▸ **Источник**:
----

Читателю, воспитаному в школе на Горбатове и Грибачеве, на Корнейчуке и Кочетове, действительно, есть от чего обомлеть. Открываешь, читаешь — и глазам своим не веришь, как это в советской типографии могло быть напечатано такое.
У Бориса Можаева мы находим такие описания нищеты, что по сравнению с ними блекнут даже знаменитые радищевские (да ведь еще та нищета тенденциозно преувеличена, если верить Пушкину). Мы читаем также у него о сибирских рабочих, живущих в скотских условиях (мужчины и женщины вповалку в одном бараке, без бани, без магазина, работают по 12 часов в день, то и дело несчастные случаи на производстве). А в форме легкого фарса («История села Брёхово, написанная Петром Афанасьевичем Булкиным») ему удалось протащить в советскую печать такое изображение коррупции в колхозах, начальственного самодурства, головотяпства, бесчестности, лжи и крестьянской задавленности, бесправия, нищеты, какие можно встретить только в самиздате у Войновича или Лобаса.
Василий Шукшин рисует нам яркие жанровые сценки, довольно четко вырисовывается неприглядность и скука советских будней. Герои его, «типичные» советские люди, томятся чувством душевной неприкаянности и пустоты. Жизненная программа большинства выражается так: «если немного смекалки, хитрости и если особенно не залупаться, то и не обязательно эти котлованы рыть, можно прожить легче». Но и без дела вовсе еще тяжелее: «По воскресеньям наваливалась особенная тоска. Какая-то нутряная, едкая...». Высшая жизненная удача — это когда «и в тюрьме не сидел, и в войну не укокошили». При попытках искать правды и справедливости натыкаешься на «стенку из людей». Высшая мудрость: «лишь бы день урвать, а там хоть трава не расти».
У Василия Белова — отлично выписанные русские характеры, очень интересные детали сегодняшнего деревенского быта и неподдельная (не «поэтическая») печаль, боль за гибнущую и страдающую Россию, скорбные размышления, столь несовместные с советскими идеологическими штампами: «добро, которое делают положительные герои, так часто оборачивается для людей самым жестоким злом... сила рождает одну жестокость и не способна родить добро... Все мы научились так изумительно оправдываться невозможностью рубить лес без щепы...». «Это примитивное деление (на классы) позволяет не думать о сложностях мира, о сложностях человеческого общества... Убить человека во имя идеи — раз плюнуть... Совесть, честь, сострадание — все летит к чёртовой Матери, остается одна
У Виктора Астафьева находим острую боль от варварского отношения к родной земле, реалистическое и страшное описание войны, а главное — пленяющую задушевность, пронзительную, поистине исповедальную искренность и несочиненную любовь к ближнему, доброту, душевную чистоту.
Валентин Распутин поражает оригинальностью таланта, четко выраженной писательской индивидуальностью, столь редкой сегодня не только в советской, но также и в промежуточной литературе, где доминирует описательство и все авторы, пишущие на сходную тему, похожи один на другого, как газетные репортеры. Его поэтический мир исполнен глубокого трагизмд, и, если бы не частые композиционные просчеты, сбивающие напряжение, расслабляющие эту трагическую атмосферу, и не неровности, его, пожалуй, можно было бы смело назвать крупнейшим талантом во всей нынешней подцензурной русской литературе.

----

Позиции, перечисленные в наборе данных
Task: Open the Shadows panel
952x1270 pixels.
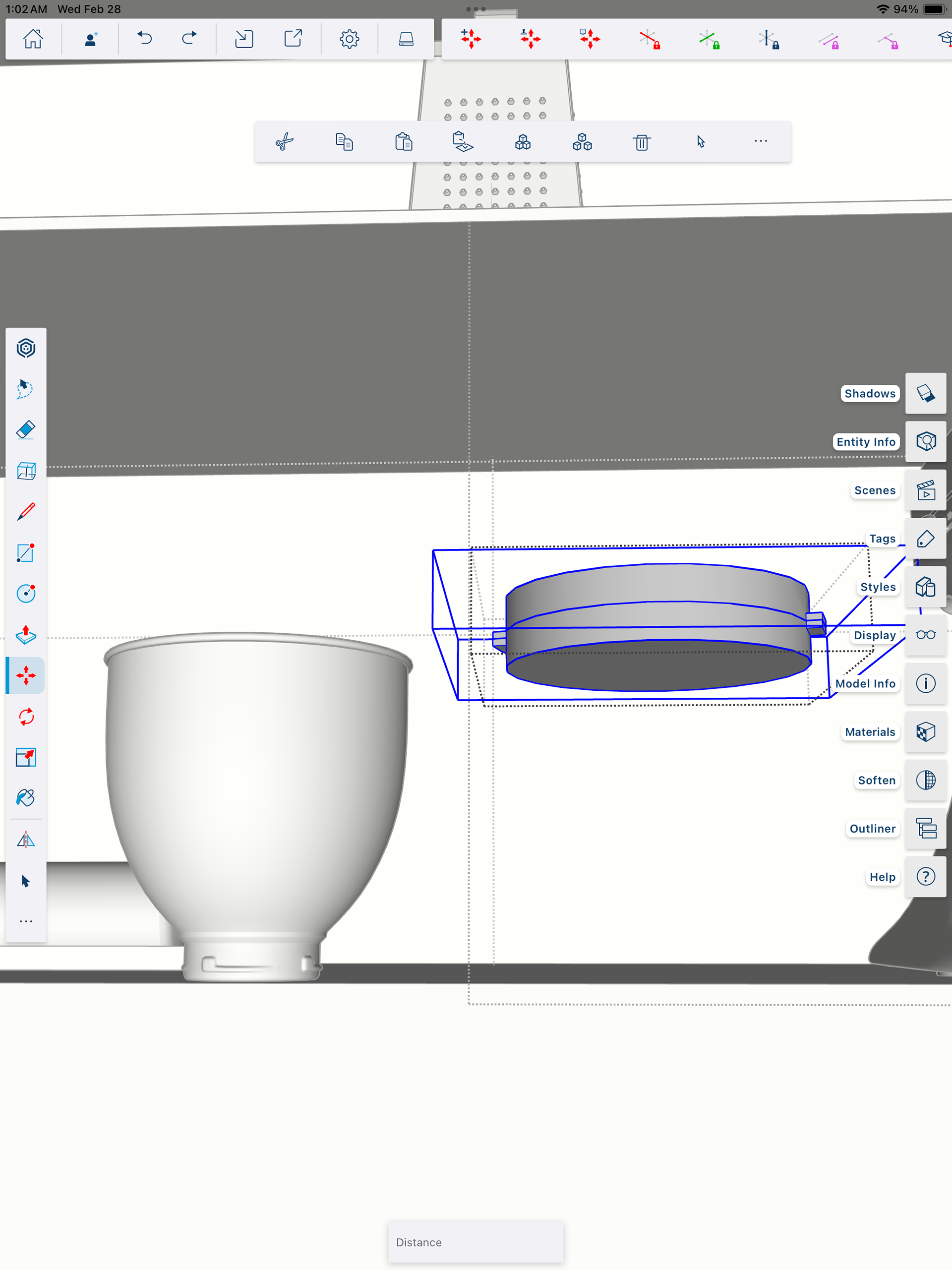Action: click(x=926, y=393)
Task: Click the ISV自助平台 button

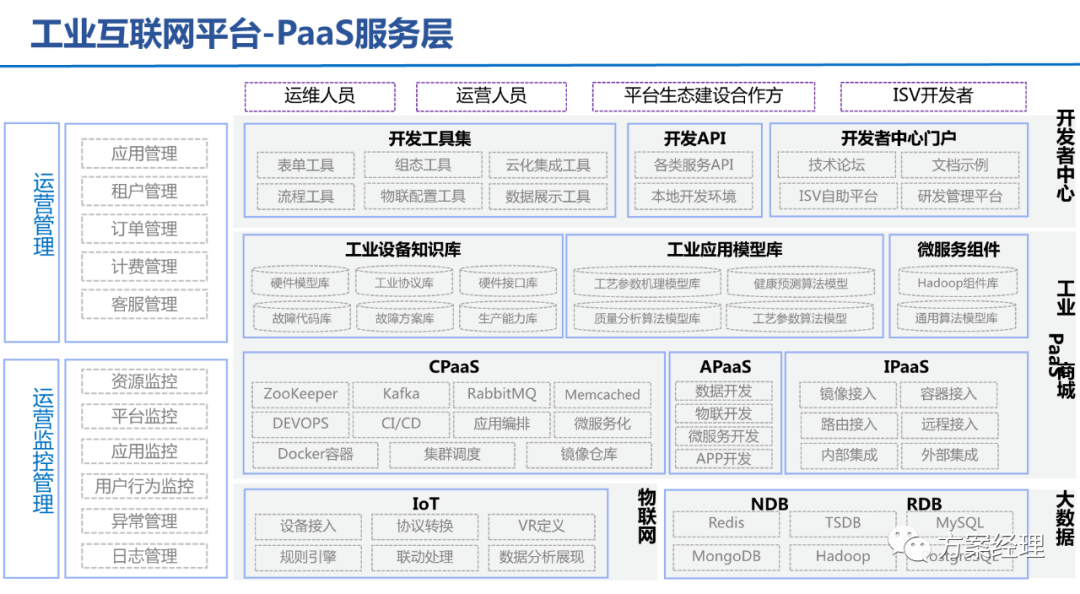Action: (x=837, y=196)
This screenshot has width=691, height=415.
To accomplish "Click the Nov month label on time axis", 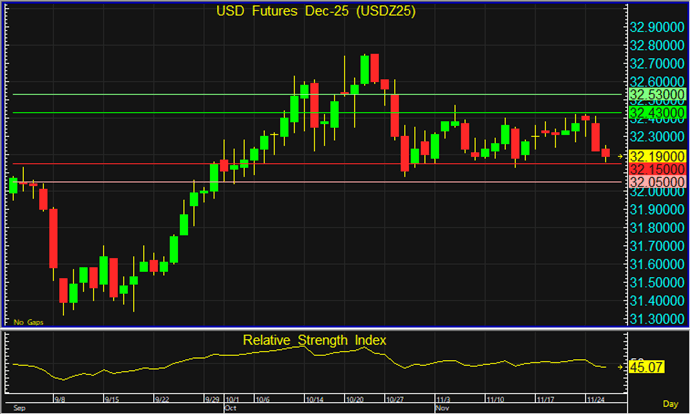I will click(x=441, y=408).
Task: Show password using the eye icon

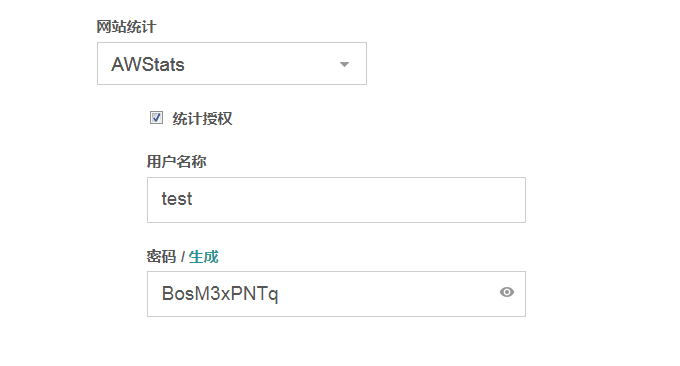Action: [507, 292]
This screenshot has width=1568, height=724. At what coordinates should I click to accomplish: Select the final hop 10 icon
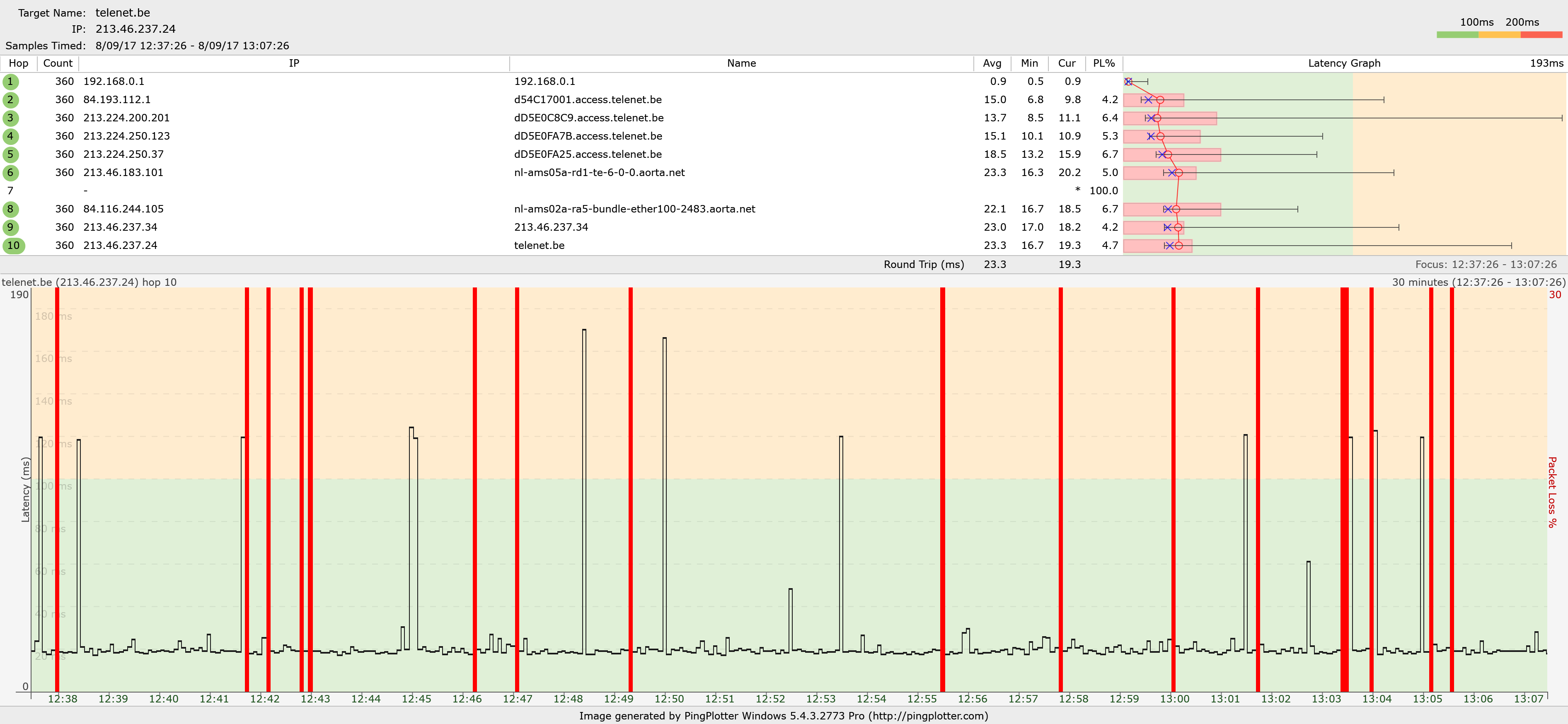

----

▸ **Письменное задание**: Продолжите, пожалуйста, очерк о советских прозаиках после его последней фразы.

▸ **Ответ к упражнению**:
У него боль о России и русском крестьянстве высветляется страстной верой в оздоровительную силу христианства, верой в возрождение русской нации путем возврата к духовным ценностям. Христианский пафос, присущий и другим промежуточным, у Распутина выражен с наибольшей силой. Распутин почти никогда не опускается до мелких подачек цензуре в виде разбросанных там и сям верноподданнических высказываний, которые можно встретить у других промежуточных, и прямую ложь у него нельзя найти почти никогда, за редчайшими исключениями, как, например, ложь о власовцах.
Все это, конечно, удивительно и настолько поражает русского читателя, что он с трудом отдает себе отчет в ограниченности этих промежуточных писателей и почти не замечает их дефектов. Похожесть описаний на подлнную советскую действительность завораживает более всего тем, пожалуй, что ведь эта запечатленная повседневность является прямым опровержением канонических основ советской пропаганды: «новое общество», «новый советский человек», «грандиозные успехи социализма» и т. п.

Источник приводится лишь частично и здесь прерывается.